Maggiori controlli ma non solo: è necessario educare i ragazzi e sensibilizzarli a riguardo: “Abbiamo partecipato con un sentito interesse alla discussione sul progetto “Scuole Sicure” dal titolo “Attività di prevenzione e contrasto allo spaccio di sostanze stupefacenti nei pressi degli istituti scolastici”, progetto deliberato nel 2021 e avviato i mesi scorsi attraverso l’operazione di osservazione degli alunni dei plessi scolastici coinvolti, nei momenti di ingresso e di uscita” dichiara l’assessore alle Politiche Sociali Claudia Lerz.  “Ad oggi sono state svolte diverse importanti preliminari azioni quali attività di controllo,  di prevenzione, di potenziamento e di videosorveglianza. Prossime azioni saranno  la presentazione dello strumento del drug-test e le attività di sensibilizzazione e di promozione direttamente nelle scuole con il coinvolgimento attivo di studenti e personale scolastico e in modo  indiretto delle famiglie. Durante quest’ultima fase i giovani alunni si confronteranno con quelli che sono gli aspetti che caratterizzano l’attività di spaccio e le sue  conseguenze con testimonianze dirette che faranno entrare i giovani nel vivo del delicato tema. Successivamente è prevista una fase finale del progetto in cui i ragazzi saranno protagonisti dell’argomento trattato attraverso diverse forme di elaborazione personale e di gruppo con un momento collegiale finale comprensivo delle diverse presentazioni e restituzioni. L’obiettivo  del progetto che prevede attività sia per il 2022/2023 sia per il 2023/2024 è quello di ‘favorire la cultura della legalità tra i giovani’ affinché le condotte contraddistinte da legalità diventino patrimonio comune tra i giovani e motivo di orgoglio per ciascuno di essi da tramandare e trasmettere ai propri pari e un giorno, a loro volta, ai propri figli. Si investe sul presente ma anche sul futuro.
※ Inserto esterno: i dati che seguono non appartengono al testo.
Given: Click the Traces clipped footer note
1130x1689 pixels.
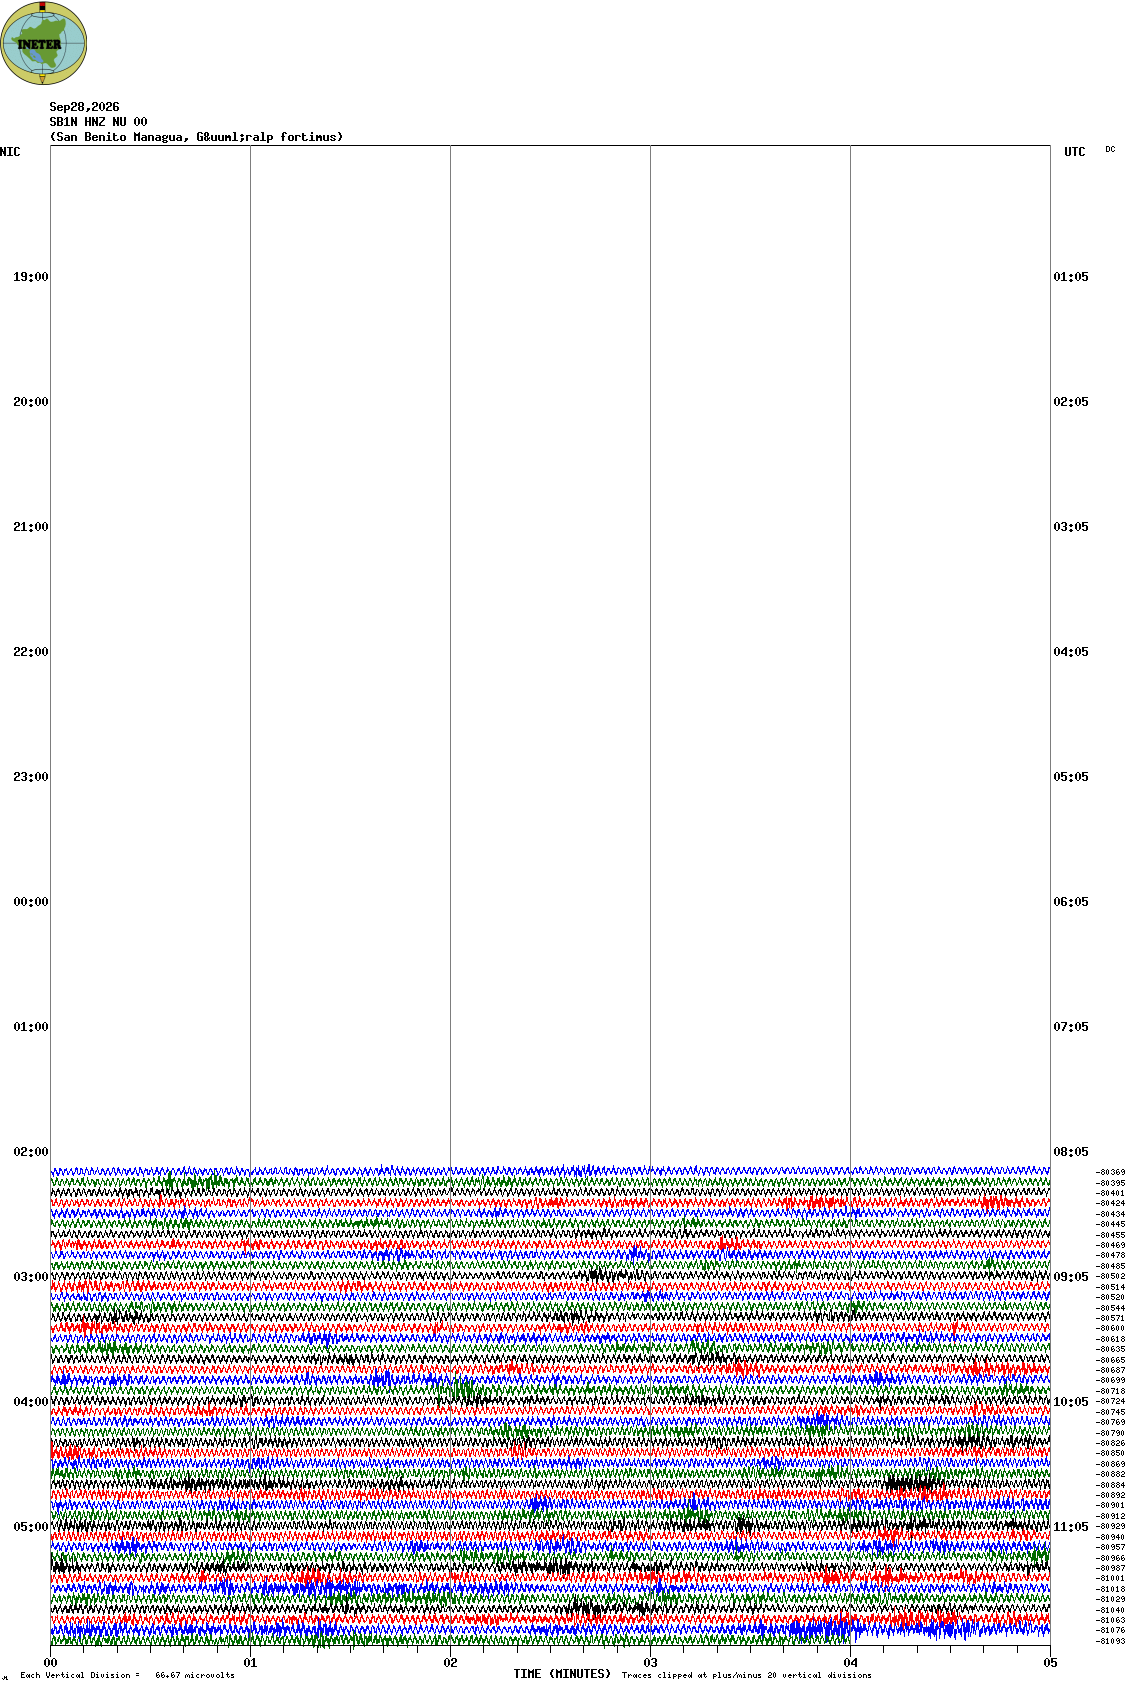Looking at the screenshot, I should pos(746,1675).
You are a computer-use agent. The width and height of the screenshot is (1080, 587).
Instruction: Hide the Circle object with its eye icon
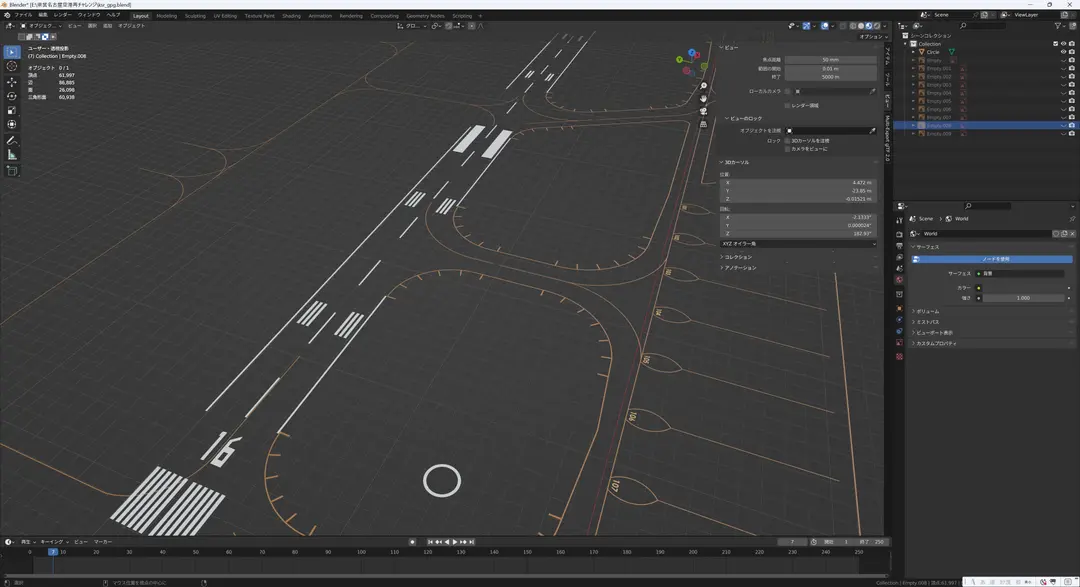coord(1063,52)
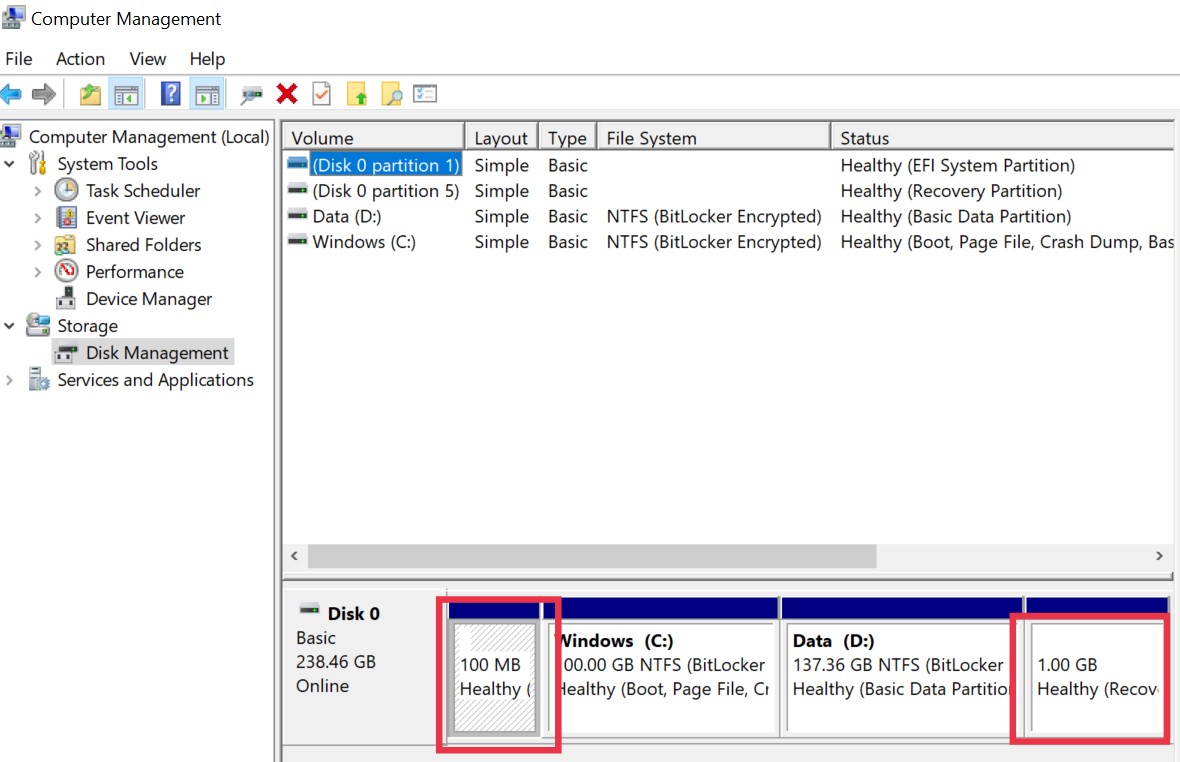Open the View menu
The image size is (1180, 762).
click(147, 59)
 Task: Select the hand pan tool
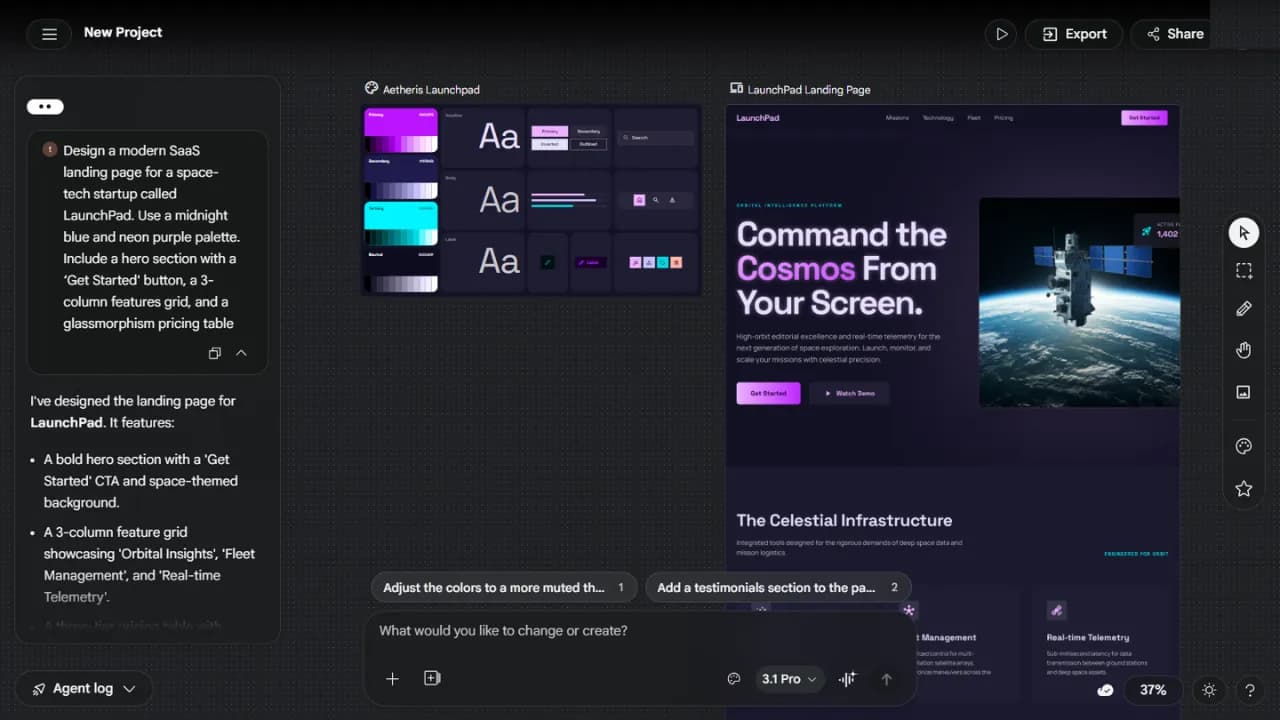coord(1243,350)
Come Assessorati diamo pieno appoggio all’attivita’ portata avanti dal Comando di Polizia Municipale e dalle Forze dell’Ordine tutte presenti nel territorio e saremo in prima linea come apparato politico per promuovere “la cultura della legalità” tra i giovani”. 
Lavorare in sinergia, insomma, “amministrazione e polizia municipale per i nostri ragazzi è molto importante. Scuole sicure – aggiunge l’assessore all’Istruzione Fabiana Boscu – è un progetto importantissimo rivolto ai ragazzi della scuola secondaria di primo e secondo grado sulla prevenzione e spaccio delle sostanze stupefacenti.  Ritengo che sia importante sensibilizzare i nostri ragazzi  attraverso specialisti che li portino al dialogo e alla conoscenza che certi comportamenti non li conducono alla cultura del vivere civile”.